Theater review: 'Noel Coward's Brief Encounter' at American Conservatory Theater
Reporting from San Francisco
“Brief Encounter,” David Lean’s 1945 film based on Noel Coward’s one-act play “Still Life” from his “Tonight at 8:30” series, can scarcely be improved upon, so compactly perfect is this absorbing tale of two married people who, after a chance meeting at a railway station tearoom, fall futilely in love with each other.
Fortunately, Kneehigh Theatre’s “Noël Coward’s Brief Encounter” has no interest in competing head-on with a cinematic classic. Instead, this ingenious multimedia import from Britain, now receiving its U.S. premiere at the American Conservatory Theater in San Francisco, pays homage to the movie by translating the romantic fable into a playfully eccentric language that fuses theater, music and film in a most delightfully populist fashion.
Directed and adapted to the stage by Emma Rice, the piece never loses sight that, while its source is one of those desert-island DVDs hypothetical castaways wish they could bring along with them, the experience is unfolding before a live audience. The impulse is to cleverly entertain, and the versatile ensemble members, who perform old Coward songs during the show as well as beforehand and at intermission, are unflaggingly creative in their whimsical efforts to bring us back in time to 1938, when this tale of forbidden love (a subject especially dear to Coward’s gay heart) begins.
Hannah Yelland has just the right look and period manner for Laura, the suburban housewife with two young kids (portrayed here by puppets) and a husband, Fred (Joseph Alessi), who’s utterly devoted to his crossword puzzles and banal routine. Milo Twomey is less distinctive as Alec, the doctor who falls head over heels for Laura after removing some grit from her eye at the station, but he adequately fulfills the outline of the role.
When we first meet Laura in the show’s prologue, she’s standing in the audience with Alec, who effuses undying affection for her. Moved, she nevertheless insists they be “sensible” — the watchword for Brits of her comfortable class and era.
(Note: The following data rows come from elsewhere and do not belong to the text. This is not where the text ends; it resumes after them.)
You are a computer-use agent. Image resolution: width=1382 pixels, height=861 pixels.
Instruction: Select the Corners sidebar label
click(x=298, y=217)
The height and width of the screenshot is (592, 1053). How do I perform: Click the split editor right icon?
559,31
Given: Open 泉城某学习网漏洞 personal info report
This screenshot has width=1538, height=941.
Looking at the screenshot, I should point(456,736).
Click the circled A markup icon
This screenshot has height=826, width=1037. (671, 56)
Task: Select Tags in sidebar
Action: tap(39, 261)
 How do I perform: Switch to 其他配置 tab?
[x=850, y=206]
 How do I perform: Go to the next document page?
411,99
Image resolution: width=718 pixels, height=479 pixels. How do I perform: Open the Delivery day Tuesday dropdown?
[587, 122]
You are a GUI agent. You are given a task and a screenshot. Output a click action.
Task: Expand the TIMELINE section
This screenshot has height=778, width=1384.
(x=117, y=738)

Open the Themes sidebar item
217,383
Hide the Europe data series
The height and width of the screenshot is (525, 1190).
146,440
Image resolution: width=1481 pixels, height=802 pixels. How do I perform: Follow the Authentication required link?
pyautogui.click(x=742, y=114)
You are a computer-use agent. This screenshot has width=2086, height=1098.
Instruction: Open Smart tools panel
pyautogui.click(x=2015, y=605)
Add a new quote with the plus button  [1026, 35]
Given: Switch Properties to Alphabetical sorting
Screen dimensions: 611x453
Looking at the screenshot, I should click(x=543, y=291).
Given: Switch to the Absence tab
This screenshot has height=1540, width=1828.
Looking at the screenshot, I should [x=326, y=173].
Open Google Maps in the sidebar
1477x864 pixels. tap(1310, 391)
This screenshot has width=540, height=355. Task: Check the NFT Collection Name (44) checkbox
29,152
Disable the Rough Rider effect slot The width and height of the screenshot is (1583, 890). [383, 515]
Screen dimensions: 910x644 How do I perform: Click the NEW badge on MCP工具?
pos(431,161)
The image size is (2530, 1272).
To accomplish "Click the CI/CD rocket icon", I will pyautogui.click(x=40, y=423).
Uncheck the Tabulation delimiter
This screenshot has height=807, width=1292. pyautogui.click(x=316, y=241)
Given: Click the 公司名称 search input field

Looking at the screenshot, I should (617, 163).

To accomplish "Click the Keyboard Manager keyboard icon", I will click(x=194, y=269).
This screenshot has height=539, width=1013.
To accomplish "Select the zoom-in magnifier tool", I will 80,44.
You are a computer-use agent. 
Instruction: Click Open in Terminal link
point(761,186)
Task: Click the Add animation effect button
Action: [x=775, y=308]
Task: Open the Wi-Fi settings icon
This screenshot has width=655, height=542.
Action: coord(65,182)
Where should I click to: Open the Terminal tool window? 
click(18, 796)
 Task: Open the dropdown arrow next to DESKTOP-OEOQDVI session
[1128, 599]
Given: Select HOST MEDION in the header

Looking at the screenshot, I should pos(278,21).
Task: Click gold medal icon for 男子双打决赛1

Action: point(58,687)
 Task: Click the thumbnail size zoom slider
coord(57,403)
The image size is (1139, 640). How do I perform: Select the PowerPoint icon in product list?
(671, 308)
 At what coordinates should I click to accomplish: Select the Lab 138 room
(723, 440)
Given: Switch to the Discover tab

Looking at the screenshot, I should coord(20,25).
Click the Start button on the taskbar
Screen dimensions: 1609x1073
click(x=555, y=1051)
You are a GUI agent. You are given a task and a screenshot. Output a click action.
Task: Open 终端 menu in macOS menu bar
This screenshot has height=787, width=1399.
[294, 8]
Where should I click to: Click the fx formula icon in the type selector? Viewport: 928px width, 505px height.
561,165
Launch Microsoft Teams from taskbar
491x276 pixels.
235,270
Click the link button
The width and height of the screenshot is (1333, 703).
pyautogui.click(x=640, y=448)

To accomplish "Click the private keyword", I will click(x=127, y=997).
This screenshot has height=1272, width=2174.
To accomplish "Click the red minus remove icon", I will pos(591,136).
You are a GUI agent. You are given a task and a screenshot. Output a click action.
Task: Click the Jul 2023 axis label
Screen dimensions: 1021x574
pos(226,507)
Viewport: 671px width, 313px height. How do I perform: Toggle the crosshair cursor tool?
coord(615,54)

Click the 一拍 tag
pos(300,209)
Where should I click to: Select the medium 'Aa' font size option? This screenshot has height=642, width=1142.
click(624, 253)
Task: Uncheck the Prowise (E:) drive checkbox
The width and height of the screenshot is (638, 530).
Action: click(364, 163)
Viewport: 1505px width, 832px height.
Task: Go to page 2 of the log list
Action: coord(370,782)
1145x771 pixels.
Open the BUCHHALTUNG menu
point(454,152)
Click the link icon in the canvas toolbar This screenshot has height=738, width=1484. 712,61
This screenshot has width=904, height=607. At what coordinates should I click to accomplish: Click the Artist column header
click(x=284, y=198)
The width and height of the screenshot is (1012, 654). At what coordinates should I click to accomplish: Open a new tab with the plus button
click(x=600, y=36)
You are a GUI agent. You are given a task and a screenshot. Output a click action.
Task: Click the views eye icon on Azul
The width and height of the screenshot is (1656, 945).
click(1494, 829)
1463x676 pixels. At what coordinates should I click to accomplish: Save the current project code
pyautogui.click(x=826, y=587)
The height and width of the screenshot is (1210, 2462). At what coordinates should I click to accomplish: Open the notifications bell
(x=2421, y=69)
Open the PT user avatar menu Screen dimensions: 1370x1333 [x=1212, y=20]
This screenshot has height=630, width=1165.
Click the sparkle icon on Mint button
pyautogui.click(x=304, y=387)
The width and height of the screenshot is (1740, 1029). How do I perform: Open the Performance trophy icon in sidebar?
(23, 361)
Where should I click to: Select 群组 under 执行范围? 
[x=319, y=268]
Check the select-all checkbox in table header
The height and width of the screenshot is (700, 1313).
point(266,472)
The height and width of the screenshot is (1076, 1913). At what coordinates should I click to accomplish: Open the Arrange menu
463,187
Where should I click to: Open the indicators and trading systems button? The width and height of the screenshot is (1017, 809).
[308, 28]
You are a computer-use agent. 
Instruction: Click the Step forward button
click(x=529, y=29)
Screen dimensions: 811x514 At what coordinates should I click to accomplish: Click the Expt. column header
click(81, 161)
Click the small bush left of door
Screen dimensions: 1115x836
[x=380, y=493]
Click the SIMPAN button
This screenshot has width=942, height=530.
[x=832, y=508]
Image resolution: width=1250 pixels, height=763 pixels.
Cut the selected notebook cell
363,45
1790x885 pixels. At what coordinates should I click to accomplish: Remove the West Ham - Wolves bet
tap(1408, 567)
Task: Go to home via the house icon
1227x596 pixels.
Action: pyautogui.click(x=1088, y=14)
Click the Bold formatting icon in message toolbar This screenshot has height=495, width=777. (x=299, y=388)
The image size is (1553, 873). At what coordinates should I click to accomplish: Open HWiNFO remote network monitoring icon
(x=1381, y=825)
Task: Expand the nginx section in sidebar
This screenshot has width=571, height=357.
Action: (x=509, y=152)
A projected image reveals Laura’s orderly home, and when her husband calls out to her, she jumps through the screen and appears to land in one of the armchairs. This domestic scene fades as a train passes by in a loud roar of fate and Freudian symbolism. Immediately, the audience is aware that this is not going to be a mothballed reproduction but a free-floating theatrical riff that will make maximum use of ACT’s historic home as a former movie house.
The railway tearoom is the central locale, a nondescript place for a stale snack that’s presided over by Beryl (Beverly Rudd), a silly flirt given to horseplay, and her no-nonsense boss Myrtle (Annette McLaughlin), who isn’t as unromantic as she first appears. This is where Laura, drinking some tea before her train arrives, receives some impromptu medical assistance from a stranger who will rapidly become the bright spot in her uneventful life.
Coward turns us into interested bystanders of this newly ignited intimacy, intensifying our investment in Laura and Alec’s passion, which will have little opportunity to break loose from middle-class respectability and repression. Naturally, the impossibility of the union only fuels the wish — of both the characters and the audience — that things could somehow be different.
It’s remarkable that the story’s sentiments are so well preserved given the freewheeling style of presentation. But then the production revels in a buoyant theatricality that, rather than illustrating the tale, heightens its underlying emotions.
As joy and sorrow burst in their hearts, the characters erupt in song, and Rudd, who delivers a memorable rendition of “Mad About the Boy,” reveals that she’s not just an expert clown but also a lusciously clear singer.
Some of the screen imagery seems a bit overcooked — the sea banging against the rocks, Laura ecstatically swimming. But, in general, the risks taken by Rice’s direction pay off. Indeed, the pleasures of her production are spry and simple and a good deal less spoofy than “The 39 Steps,” another lively British stage adaptation of an unimprovable old movie.
Most welcome is the way Kneehigh Theatre -- visiting ACT through Saturday -- refreshes the theatrical vocabulary, yet not in a rarefied avant-garde manner. From its game performers to its unostentatiously imaginative design team, the company offers its audience a broad embrace while refusing to dumb down its inventiveness.
But no version of “Brief Encounter” would be any good if didn’t have a heart. Rice spoils the heartbreaking ending with a modern gloss — she should have ended a few images earlier. Yet Yelland and Twomey manage to convey the yearnings of characters who are momentarily transported from their everyday lives into a transitory sublimity.